Маргарет была в курсе того, какие слухи ходили в палате общин. Ей бросили перчатку. Она ее подняла. Но она хотела опередить предателей и потому решила ускорить ход событий. Вместе со своим парламентским секретарем и Кранли Уанслоу, председателем «Комитета 1922 года», она назначила выборы на 20 ноября и определила крайнюю дату выдвижения кандидатур: 15 ноября. Маргарет надеялась, что у Майкла Хезлтайна не хватит времени на ведение избирательной кампании и он откажется от выдвижения своей кандидатуры, не будучи уверенным в победе. Сама же она 20 ноября должна была быть в Париже, на саммите глав правительств. Она настолько верила в свою звезду, что у нее даже притупилась обычная склонность к суевериям.
Двенадцатого ноября Маргарет присутствовала на банкете лорд-мэра в Гилд-холле, то есть в ратуше в Лондоне, и выглядела великолепно. В тот момент, когда ей уже грозила опасность, когда ее упрекали в высокомерии, когда нужно было бы склонить голову и смотреть себе под ноги, она повела себя вызывающе. Одетая в черное бархатное платье, с тройной ниткой жемчуга, оттеняющей цвет лица, она выглядела дамой, очень похожей на ту, что запечатлена на портрете Елизаветы Великой. Она хотела выглядеть как королева. В любом случае она казалась воинственной, как и произнесенная ею речь: «Я все еще в строю, хотя в последнее время в меня то и дело пускали пули, вернее, нет, мне подавали мячи, но подачи эти скорее были враждебны. Но будьте уверены, в игре не будет ни пропущенных мячей, ни излишней осторожности, ни попыток умышленно затягивать игру. И ни один уголок площадки не будет защищен от ударов».
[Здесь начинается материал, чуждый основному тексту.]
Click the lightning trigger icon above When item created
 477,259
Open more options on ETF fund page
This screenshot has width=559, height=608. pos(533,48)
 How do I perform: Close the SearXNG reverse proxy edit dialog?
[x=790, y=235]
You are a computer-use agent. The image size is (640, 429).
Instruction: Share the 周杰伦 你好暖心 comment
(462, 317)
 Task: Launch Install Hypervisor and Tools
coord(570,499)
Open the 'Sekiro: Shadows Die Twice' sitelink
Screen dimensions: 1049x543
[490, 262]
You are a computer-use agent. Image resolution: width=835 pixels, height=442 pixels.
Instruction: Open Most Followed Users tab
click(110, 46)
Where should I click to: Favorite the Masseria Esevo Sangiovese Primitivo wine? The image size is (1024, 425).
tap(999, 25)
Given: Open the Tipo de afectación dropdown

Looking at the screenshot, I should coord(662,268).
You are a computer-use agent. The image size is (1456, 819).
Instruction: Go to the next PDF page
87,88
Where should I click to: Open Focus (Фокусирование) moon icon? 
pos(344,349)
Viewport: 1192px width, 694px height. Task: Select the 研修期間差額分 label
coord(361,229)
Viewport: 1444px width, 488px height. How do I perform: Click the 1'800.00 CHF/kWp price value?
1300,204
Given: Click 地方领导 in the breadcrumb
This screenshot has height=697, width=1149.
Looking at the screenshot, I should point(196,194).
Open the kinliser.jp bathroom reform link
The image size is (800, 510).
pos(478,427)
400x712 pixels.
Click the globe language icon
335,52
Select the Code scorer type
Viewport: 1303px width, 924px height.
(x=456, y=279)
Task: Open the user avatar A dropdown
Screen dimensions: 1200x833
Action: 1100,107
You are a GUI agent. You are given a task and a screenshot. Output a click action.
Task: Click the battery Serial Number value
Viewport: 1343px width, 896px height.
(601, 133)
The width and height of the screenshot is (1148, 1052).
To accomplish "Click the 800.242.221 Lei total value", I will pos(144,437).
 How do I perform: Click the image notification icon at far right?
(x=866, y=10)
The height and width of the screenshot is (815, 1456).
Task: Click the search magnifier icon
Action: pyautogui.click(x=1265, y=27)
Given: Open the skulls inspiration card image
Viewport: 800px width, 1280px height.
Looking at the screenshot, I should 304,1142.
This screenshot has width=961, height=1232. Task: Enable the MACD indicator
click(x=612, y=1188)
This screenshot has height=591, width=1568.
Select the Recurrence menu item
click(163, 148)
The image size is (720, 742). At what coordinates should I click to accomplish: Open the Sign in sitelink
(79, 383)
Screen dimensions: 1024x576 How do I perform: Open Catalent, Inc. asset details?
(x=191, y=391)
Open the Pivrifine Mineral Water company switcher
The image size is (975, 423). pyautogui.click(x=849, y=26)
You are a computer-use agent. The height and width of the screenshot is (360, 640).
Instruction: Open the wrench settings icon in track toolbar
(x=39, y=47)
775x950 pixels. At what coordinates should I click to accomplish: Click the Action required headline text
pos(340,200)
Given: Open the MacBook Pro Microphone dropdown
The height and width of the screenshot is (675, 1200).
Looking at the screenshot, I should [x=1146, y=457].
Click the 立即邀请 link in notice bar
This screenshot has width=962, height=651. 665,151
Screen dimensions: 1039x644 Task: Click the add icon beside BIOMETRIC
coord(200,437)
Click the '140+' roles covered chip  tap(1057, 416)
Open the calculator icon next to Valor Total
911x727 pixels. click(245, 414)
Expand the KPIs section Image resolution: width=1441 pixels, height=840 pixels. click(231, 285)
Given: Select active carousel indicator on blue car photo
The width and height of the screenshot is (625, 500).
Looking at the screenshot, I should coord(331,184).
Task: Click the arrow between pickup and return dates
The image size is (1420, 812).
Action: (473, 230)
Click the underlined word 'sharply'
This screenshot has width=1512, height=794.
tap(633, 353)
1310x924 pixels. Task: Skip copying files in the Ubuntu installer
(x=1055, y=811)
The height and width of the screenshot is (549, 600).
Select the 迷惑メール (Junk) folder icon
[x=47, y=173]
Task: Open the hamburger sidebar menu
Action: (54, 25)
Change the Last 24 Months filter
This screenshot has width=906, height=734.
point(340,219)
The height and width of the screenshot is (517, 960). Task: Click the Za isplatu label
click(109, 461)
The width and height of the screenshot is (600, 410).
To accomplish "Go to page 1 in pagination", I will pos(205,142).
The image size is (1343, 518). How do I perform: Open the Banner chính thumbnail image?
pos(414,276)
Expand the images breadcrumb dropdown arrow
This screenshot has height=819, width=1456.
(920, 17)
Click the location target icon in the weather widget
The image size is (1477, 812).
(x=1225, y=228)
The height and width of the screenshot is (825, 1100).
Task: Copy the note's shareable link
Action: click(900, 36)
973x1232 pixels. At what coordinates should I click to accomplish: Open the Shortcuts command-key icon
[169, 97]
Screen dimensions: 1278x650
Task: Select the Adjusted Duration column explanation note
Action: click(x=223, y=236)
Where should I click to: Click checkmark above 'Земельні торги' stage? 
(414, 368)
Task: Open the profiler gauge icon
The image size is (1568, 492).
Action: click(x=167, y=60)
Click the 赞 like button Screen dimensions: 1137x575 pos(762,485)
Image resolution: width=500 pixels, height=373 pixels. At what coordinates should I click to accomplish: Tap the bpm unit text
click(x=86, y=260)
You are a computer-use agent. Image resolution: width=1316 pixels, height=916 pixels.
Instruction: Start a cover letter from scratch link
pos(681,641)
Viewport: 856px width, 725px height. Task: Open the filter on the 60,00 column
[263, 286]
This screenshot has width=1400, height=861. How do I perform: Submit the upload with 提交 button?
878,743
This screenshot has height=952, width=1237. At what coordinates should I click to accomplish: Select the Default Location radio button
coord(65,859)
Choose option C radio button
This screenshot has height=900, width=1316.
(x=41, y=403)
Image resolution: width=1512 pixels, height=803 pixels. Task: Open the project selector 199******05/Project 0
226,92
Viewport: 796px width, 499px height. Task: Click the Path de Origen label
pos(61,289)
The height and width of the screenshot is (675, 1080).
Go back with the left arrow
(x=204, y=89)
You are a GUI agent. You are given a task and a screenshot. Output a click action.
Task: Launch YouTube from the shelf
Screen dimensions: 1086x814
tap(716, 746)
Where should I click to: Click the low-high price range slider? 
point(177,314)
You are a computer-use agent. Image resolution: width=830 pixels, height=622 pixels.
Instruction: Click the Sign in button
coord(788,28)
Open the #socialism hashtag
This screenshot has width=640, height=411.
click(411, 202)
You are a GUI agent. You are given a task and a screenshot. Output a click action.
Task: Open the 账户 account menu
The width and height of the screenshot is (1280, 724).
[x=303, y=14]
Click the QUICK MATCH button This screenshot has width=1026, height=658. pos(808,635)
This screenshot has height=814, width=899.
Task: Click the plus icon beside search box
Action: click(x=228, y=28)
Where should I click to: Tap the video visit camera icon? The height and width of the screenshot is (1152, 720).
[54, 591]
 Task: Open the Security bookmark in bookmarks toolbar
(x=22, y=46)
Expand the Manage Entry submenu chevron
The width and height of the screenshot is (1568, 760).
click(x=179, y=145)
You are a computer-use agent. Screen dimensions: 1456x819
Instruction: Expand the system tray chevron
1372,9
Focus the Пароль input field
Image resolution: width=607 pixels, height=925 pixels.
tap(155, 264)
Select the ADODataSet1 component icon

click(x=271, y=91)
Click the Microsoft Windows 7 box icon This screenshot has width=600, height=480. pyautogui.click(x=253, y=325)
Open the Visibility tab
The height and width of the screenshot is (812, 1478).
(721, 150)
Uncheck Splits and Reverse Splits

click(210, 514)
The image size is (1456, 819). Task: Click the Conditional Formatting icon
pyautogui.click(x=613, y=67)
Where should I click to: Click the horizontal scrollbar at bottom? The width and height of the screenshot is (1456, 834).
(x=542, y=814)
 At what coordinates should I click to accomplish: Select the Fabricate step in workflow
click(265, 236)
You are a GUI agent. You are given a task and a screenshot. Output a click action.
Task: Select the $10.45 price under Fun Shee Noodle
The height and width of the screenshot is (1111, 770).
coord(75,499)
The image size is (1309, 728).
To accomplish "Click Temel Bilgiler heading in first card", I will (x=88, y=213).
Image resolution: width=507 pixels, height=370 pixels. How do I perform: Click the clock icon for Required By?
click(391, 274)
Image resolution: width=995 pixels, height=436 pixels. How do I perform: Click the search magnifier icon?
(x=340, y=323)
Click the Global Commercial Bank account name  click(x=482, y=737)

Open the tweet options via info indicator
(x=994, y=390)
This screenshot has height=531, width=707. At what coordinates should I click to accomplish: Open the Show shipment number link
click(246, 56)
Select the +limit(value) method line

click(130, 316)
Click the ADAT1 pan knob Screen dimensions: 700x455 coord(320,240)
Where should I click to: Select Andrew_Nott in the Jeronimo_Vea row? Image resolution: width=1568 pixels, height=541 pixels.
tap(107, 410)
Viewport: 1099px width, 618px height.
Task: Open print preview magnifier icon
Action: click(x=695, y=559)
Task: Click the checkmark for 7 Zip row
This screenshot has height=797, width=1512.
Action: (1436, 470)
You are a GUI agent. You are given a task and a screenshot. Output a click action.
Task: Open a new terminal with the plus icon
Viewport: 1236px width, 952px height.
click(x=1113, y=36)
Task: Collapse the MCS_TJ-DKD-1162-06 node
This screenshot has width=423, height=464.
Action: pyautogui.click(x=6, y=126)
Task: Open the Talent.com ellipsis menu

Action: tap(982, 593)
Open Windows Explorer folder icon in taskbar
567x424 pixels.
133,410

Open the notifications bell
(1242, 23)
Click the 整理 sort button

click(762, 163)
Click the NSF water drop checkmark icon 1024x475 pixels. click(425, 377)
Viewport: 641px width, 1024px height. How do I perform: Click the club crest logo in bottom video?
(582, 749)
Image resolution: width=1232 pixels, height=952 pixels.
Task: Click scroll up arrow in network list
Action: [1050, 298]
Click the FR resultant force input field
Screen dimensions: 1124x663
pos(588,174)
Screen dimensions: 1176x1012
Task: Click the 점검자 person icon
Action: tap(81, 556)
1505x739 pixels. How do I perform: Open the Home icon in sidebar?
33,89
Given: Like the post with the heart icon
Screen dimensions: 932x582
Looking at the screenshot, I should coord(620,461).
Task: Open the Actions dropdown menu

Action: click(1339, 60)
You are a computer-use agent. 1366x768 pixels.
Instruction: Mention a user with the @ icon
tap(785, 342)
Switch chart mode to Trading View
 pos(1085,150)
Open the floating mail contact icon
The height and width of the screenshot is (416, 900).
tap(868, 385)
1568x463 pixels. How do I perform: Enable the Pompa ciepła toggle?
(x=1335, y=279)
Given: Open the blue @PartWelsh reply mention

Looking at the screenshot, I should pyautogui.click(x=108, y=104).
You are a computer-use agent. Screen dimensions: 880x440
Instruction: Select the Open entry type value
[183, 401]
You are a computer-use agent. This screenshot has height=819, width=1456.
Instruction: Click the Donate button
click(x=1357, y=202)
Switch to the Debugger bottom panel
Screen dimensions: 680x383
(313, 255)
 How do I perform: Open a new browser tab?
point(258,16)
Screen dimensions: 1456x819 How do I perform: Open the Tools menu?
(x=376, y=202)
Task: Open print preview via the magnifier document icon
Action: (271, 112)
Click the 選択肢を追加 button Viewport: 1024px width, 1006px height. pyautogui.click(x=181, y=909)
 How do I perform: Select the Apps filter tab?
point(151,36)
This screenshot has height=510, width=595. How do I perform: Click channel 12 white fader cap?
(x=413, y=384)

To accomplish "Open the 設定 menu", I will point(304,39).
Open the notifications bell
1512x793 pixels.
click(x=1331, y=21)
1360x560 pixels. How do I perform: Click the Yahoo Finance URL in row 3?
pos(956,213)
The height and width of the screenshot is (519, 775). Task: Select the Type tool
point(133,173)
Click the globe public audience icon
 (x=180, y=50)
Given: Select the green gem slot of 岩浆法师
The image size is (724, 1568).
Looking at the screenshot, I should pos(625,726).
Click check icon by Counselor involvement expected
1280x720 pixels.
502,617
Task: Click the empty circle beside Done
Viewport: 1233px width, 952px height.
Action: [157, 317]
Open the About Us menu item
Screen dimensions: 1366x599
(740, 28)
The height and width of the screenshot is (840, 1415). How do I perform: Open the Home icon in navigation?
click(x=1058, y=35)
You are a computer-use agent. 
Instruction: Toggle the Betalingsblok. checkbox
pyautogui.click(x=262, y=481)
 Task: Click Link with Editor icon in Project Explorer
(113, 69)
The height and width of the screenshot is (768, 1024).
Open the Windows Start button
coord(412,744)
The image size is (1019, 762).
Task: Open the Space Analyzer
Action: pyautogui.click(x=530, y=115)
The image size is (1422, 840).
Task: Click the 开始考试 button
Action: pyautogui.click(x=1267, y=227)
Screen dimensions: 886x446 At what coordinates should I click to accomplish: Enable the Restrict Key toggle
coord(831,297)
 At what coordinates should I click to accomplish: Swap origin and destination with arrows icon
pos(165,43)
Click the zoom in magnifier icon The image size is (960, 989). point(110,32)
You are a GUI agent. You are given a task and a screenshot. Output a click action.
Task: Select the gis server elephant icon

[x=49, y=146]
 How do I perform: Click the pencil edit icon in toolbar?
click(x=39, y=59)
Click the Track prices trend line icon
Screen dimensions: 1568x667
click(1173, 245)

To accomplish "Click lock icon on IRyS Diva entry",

Маргарет вряд ли предвидела эффект, который произвела речь Джеффри Хау в палате общин 13 ноября. Вообще-то он был довольно плохим оратором, говорил скучно, нудно, путано, бессвязно; он был слишком хорошо воспитан, чтобы решиться на резкую тираду, из тех, которые увлекают толпы людей. Но тут Маргарет его недооценила. Перед перевозбужденным залом палаты общин, битком набитым заднескамеечниками и журналистами, Джеффри, как пишет Маргарет, «произнес самую удачную за всю его карьеру речь <…>. Он достиг своей настоящей цели, которая состояла в том, чтобы причинить мне вред. Это была речь знатока, эксперта, речь холодная, взвешенная, иногда слегка поверхностная, и очень ядовитая. Накопившиеся обиды придавали его словам силу, которой они никогда не обладали». С опасной ловкостью он перевернул метафору об игре в крикет, употребленную Маргарет в речи на банкете в ратуше. Упрекая Тэтчер в том, что ее вмешательства в дела были часто несвоевременны и неуместны, он сказал: «Это примерно то же самое, как если бы вы направили своих игроков на линию и, когда первые мячи уже были брошены, они бы обнаружили, что их клюшки сломаны капитаном команды». Весьма коварно он закончил свою речь, распахнув настежь дверь Майклу Хезлтайну: «Пришло время другим людям взять на себя ответственность перед лицом этого трагического конфликта верности, с которым я столкнулся очень давно». Дальнобойность этих убийственных слов была усилена тем, что они тут же были переданы по телевидению. За 18 минут эта речь вырыла могилу Маргарет. Она сама признается, что «хотя и была невозмутима с виду, но на самом деле была потрясена». Понимая, что ее ждет схватка, она еще не осознавала, насколько жестокая. Для Хезлтайна же эта речь стала знаком судьбы, приглашением «выйти на линию». 14 ноября он объявил о выдвижении своей кандидатуры.
Майкл Хезлтайн объяснил, что на этот шаг его толкнули три причины: поддержка той точки зрения на отношения с Европой, которую защищал Джеффри Хау; результат опросов, показывающий, что он является единственным, кто сможет победить на ближайших выборах, а также желание пересмотреть вопрос о гибельном подушном налоге. Этого было вполне достаточно, чтобы «соблазнить» многочисленных заднескамеечников. Вплоть до голосования Хезлтайн не покинет кулуаров парламента и чайной, где будет очаровывать депутатов своей вкрадчивой, хитроватой улыбкой и отрывать голос за голосом от кучки тех, кто еще не решался перейти Рубикон.